:: Data shown ::
______________________________

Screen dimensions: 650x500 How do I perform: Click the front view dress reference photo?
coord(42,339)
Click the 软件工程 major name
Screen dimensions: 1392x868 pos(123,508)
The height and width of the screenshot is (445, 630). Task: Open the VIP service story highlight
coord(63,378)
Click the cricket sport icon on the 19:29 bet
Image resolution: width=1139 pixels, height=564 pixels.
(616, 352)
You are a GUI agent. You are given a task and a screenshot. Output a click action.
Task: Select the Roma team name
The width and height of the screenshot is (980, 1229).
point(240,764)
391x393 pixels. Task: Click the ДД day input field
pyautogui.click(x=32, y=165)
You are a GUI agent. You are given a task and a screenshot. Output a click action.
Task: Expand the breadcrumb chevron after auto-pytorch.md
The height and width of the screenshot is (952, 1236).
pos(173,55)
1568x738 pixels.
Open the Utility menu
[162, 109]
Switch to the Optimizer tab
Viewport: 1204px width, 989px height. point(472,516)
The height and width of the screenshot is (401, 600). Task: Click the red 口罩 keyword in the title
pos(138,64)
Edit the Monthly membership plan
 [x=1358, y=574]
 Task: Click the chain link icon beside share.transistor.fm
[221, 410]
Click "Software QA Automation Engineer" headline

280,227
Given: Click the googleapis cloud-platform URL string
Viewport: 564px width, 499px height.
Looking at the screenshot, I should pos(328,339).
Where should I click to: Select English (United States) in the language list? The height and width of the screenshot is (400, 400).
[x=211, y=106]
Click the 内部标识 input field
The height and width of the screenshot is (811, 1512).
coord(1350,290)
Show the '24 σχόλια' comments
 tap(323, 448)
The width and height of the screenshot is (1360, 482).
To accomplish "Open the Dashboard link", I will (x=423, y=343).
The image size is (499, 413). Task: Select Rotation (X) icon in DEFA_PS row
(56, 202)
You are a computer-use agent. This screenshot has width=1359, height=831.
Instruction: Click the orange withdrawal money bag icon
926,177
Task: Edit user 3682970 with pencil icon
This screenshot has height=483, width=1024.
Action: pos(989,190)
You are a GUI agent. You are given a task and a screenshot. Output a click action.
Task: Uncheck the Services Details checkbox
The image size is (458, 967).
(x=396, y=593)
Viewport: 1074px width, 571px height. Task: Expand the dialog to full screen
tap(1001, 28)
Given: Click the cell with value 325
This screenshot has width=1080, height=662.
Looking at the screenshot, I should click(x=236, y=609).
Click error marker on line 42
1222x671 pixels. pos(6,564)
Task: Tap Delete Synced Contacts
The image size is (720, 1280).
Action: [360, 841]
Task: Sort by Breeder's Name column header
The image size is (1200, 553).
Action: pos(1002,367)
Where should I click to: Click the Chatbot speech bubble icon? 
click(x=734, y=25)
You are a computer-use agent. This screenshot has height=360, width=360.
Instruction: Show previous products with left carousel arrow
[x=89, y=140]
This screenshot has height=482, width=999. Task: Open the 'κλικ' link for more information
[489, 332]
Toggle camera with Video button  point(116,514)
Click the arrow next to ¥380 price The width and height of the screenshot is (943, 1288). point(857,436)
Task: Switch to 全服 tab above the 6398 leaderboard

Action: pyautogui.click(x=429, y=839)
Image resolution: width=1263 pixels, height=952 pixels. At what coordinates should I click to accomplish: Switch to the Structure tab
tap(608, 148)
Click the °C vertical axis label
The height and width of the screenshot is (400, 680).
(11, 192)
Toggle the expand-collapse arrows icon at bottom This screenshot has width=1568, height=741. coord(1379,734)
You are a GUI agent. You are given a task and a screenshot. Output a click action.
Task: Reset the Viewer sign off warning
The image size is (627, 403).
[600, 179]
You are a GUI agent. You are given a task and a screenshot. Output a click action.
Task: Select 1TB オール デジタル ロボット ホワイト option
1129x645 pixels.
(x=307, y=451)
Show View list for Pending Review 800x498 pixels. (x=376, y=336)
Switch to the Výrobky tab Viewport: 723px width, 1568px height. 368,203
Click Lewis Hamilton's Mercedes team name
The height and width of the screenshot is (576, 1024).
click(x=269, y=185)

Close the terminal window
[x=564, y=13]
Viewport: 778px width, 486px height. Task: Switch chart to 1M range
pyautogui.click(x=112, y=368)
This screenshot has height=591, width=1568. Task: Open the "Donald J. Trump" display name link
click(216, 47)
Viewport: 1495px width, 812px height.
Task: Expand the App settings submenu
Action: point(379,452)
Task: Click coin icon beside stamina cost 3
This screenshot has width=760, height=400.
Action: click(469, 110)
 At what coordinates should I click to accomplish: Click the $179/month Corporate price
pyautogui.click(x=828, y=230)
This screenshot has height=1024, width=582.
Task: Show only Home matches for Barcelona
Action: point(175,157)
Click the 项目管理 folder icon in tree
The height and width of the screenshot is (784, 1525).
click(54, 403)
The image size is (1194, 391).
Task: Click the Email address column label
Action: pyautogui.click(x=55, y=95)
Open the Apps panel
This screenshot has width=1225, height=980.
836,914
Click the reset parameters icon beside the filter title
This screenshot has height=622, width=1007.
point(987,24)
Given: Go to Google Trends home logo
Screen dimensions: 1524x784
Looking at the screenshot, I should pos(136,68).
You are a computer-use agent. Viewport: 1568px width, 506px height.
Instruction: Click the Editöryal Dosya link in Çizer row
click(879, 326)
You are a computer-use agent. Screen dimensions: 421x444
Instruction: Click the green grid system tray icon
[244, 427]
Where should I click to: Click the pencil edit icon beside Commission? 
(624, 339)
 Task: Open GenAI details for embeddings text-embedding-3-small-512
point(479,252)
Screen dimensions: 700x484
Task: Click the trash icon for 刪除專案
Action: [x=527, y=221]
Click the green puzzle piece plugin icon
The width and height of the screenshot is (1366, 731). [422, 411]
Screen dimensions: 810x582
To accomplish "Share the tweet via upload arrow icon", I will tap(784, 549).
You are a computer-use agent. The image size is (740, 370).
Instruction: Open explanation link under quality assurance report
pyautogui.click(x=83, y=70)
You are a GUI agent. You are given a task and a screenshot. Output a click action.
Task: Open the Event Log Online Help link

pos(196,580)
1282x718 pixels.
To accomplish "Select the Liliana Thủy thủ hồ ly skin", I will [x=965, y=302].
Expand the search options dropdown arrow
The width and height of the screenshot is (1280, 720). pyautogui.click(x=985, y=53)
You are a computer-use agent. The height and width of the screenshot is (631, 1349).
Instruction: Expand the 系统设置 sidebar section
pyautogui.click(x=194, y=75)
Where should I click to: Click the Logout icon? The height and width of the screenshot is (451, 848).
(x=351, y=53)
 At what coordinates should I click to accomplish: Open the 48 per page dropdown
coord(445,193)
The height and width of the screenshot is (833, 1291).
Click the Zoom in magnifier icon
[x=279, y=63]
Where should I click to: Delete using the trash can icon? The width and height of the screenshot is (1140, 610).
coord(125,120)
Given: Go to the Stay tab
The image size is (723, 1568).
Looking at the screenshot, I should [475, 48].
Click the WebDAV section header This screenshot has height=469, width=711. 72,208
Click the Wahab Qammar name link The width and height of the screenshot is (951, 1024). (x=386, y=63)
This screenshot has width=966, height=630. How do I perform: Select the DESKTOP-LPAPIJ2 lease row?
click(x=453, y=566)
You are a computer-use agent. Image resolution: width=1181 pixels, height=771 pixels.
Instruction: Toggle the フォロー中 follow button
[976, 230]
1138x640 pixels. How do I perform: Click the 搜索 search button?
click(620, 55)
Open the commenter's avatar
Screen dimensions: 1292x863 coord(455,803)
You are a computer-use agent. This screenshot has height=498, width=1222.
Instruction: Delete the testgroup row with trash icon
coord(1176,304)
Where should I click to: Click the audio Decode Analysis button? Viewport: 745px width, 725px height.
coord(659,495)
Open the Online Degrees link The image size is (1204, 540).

______________________________

:: The problem ::
Please copy the data above in its entirety, exactly as written.

:: Written answer ::
Screen dimensions: 650x500 How do I perform: Click the front view dress reference photo?
coord(42,339)
Click the 软件工程 major name
Screen dimensions: 1392x868 pos(123,508)
The height and width of the screenshot is (445, 630). Task: Open the VIP service story highlight
coord(63,378)
Click the cricket sport icon on the 19:29 bet
Image resolution: width=1139 pixels, height=564 pixels.
(616, 352)
You are a GUI agent. You are given a task and a screenshot. Output a click action.
Task: Select the Roma team name
The width and height of the screenshot is (980, 1229).
point(240,764)
391x393 pixels. Task: Click the ДД day input field
pyautogui.click(x=32, y=165)
You are a GUI agent. You are given a task and a screenshot. Output a click action.
Task: Expand the breadcrumb chevron after auto-pytorch.md
The height and width of the screenshot is (952, 1236).
pos(173,55)
1568x738 pixels.
Open the Utility menu
[162, 109]
Switch to the Optimizer tab
Viewport: 1204px width, 989px height. point(472,516)
The height and width of the screenshot is (401, 600). Task: Click the red 口罩 keyword in the title
pos(138,64)
Edit the Monthly membership plan
 [x=1358, y=574]
 Task: Click the chain link icon beside share.transistor.fm
[221, 410]
Click "Software QA Automation Engineer" headline

280,227
Given: Click the googleapis cloud-platform URL string
Viewport: 564px width, 499px height.
Looking at the screenshot, I should pos(328,339).
Where should I click to: Select English (United States) in the language list? The height and width of the screenshot is (400, 400).
[x=211, y=106]
Click the 内部标识 input field
The height and width of the screenshot is (811, 1512).
coord(1350,290)
Show the '24 σχόλια' comments
 tap(323, 448)
The width and height of the screenshot is (1360, 482).
To accomplish "Open the Dashboard link", I will (x=423, y=343).
The image size is (499, 413). Task: Select Rotation (X) icon in DEFA_PS row
(56, 202)
You are a computer-use agent. This screenshot has width=1359, height=831.
Instruction: Click the orange withdrawal money bag icon
926,177
Task: Edit user 3682970 with pencil icon
This screenshot has height=483, width=1024.
Action: pos(989,190)
You are a GUI agent. You are given a task and a screenshot. Output a click action.
Task: Uncheck the Services Details checkbox
The image size is (458, 967).
(x=396, y=593)
Viewport: 1074px width, 571px height. Task: Expand the dialog to full screen
tap(1001, 28)
Given: Click the cell with value 325
This screenshot has width=1080, height=662.
Looking at the screenshot, I should click(x=236, y=609).
Click error marker on line 42
1222x671 pixels. pos(6,564)
Task: Tap Delete Synced Contacts
The image size is (720, 1280).
Action: [360, 841]
Task: Sort by Breeder's Name column header
The image size is (1200, 553).
Action: pos(1002,367)
Where should I click to: Click the Chatbot speech bubble icon? 
click(x=734, y=25)
You are a computer-use agent. This screenshot has height=360, width=360.
Instruction: Show previous products with left carousel arrow
[x=89, y=140]
This screenshot has height=482, width=999. Task: Open the 'κλικ' link for more information
[489, 332]
Toggle camera with Video button  point(116,514)
Click the arrow next to ¥380 price The width and height of the screenshot is (943, 1288). point(857,436)
Task: Switch to 全服 tab above the 6398 leaderboard

Action: pyautogui.click(x=429, y=839)
Image resolution: width=1263 pixels, height=952 pixels. At what coordinates should I click to accomplish: Switch to the Structure tab
tap(608, 148)
Click the °C vertical axis label
The height and width of the screenshot is (400, 680).
(11, 192)
Toggle the expand-collapse arrows icon at bottom This screenshot has width=1568, height=741. coord(1379,734)
You are a GUI agent. You are given a task and a screenshot. Output a click action.
Task: Reset the Viewer sign off warning
The image size is (627, 403).
[600, 179]
You are a GUI agent. You are given a task and a screenshot. Output a click action.
Task: Select 1TB オール デジタル ロボット ホワイト option
1129x645 pixels.
(x=307, y=451)
Show View list for Pending Review 800x498 pixels. (x=376, y=336)
Switch to the Výrobky tab Viewport: 723px width, 1568px height. 368,203
Click Lewis Hamilton's Mercedes team name
The height and width of the screenshot is (576, 1024).
click(x=269, y=185)

Close the terminal window
[x=564, y=13]
Viewport: 778px width, 486px height. Task: Switch chart to 1M range
pyautogui.click(x=112, y=368)
This screenshot has height=591, width=1568. Task: Open the "Donald J. Trump" display name link
click(216, 47)
Viewport: 1495px width, 812px height.
Task: Expand the App settings submenu
Action: point(379,452)
Task: Click coin icon beside stamina cost 3
This screenshot has width=760, height=400.
Action: click(469, 110)
 At what coordinates should I click to accomplish: Click the $179/month Corporate price
pyautogui.click(x=828, y=230)
This screenshot has height=1024, width=582.
Task: Show only Home matches for Barcelona
Action: point(175,157)
Click the 项目管理 folder icon in tree
The height and width of the screenshot is (784, 1525).
click(54, 403)
The image size is (1194, 391).
Task: Click the Email address column label
Action: pyautogui.click(x=55, y=95)
Open the Apps panel
This screenshot has width=1225, height=980.
836,914
Click the reset parameters icon beside the filter title
This screenshot has height=622, width=1007.
point(987,24)
Given: Go to Google Trends home logo
Screen dimensions: 1524x784
Looking at the screenshot, I should pos(136,68).
You are a computer-use agent. Viewport: 1568px width, 506px height.
Instruction: Click the Editöryal Dosya link in Çizer row
click(879, 326)
You are a computer-use agent. Screen dimensions: 421x444
Instruction: Click the green grid system tray icon
[244, 427]
Where should I click to: Click the pencil edit icon beside Commission? 
(624, 339)
 Task: Open GenAI details for embeddings text-embedding-3-small-512
point(479,252)
Screen dimensions: 700x484
Task: Click the trash icon for 刪除專案
Action: [x=527, y=221]
Click the green puzzle piece plugin icon
The width and height of the screenshot is (1366, 731). [422, 411]
Screen dimensions: 810x582
To accomplish "Share the tweet via upload arrow icon", I will tap(784, 549).
You are a computer-use agent. The image size is (740, 370).
Instruction: Open explanation link under quality assurance report
pyautogui.click(x=83, y=70)
You are a GUI agent. You are given a task and a screenshot. Output a click action.
Task: Open the Event Log Online Help link

pos(196,580)
1282x718 pixels.
To accomplish "Select the Liliana Thủy thủ hồ ly skin", I will [x=965, y=302].
Expand the search options dropdown arrow
The width and height of the screenshot is (1280, 720). pyautogui.click(x=985, y=53)
You are a computer-use agent. The height and width of the screenshot is (631, 1349).
Instruction: Expand the 系统设置 sidebar section
pyautogui.click(x=194, y=75)
Where should I click to: Click the Logout icon? The height and width of the screenshot is (451, 848).
(x=351, y=53)
 At what coordinates should I click to accomplish: Open the 48 per page dropdown
coord(445,193)
The height and width of the screenshot is (833, 1291).
Click the Zoom in magnifier icon
[x=279, y=63]
Where should I click to: Delete using the trash can icon? The width and height of the screenshot is (1140, 610).
coord(125,120)
Given: Go to the Stay tab
The image size is (723, 1568).
Looking at the screenshot, I should [475, 48].
Click the WebDAV section header This screenshot has height=469, width=711. 72,208
Click the Wahab Qammar name link The width and height of the screenshot is (951, 1024). (x=386, y=63)
This screenshot has width=966, height=630. How do I perform: Select the DESKTOP-LPAPIJ2 lease row?
click(x=453, y=566)
You are a computer-use agent. Image resolution: width=1181 pixels, height=771 pixels.
Instruction: Toggle the フォロー中 follow button
[976, 230]
1138x640 pixels. How do I perform: Click the 搜索 search button?
click(620, 55)
Open the commenter's avatar
Screen dimensions: 1292x863 coord(455,803)
You are a computer-use agent. This screenshot has height=498, width=1222.
Instruction: Delete the testgroup row with trash icon
coord(1176,304)
Where should I click to: Click the audio Decode Analysis button? Viewport: 745px width, 725px height.
coord(659,495)
Open the Online Degrees link The image size is (1204, 540).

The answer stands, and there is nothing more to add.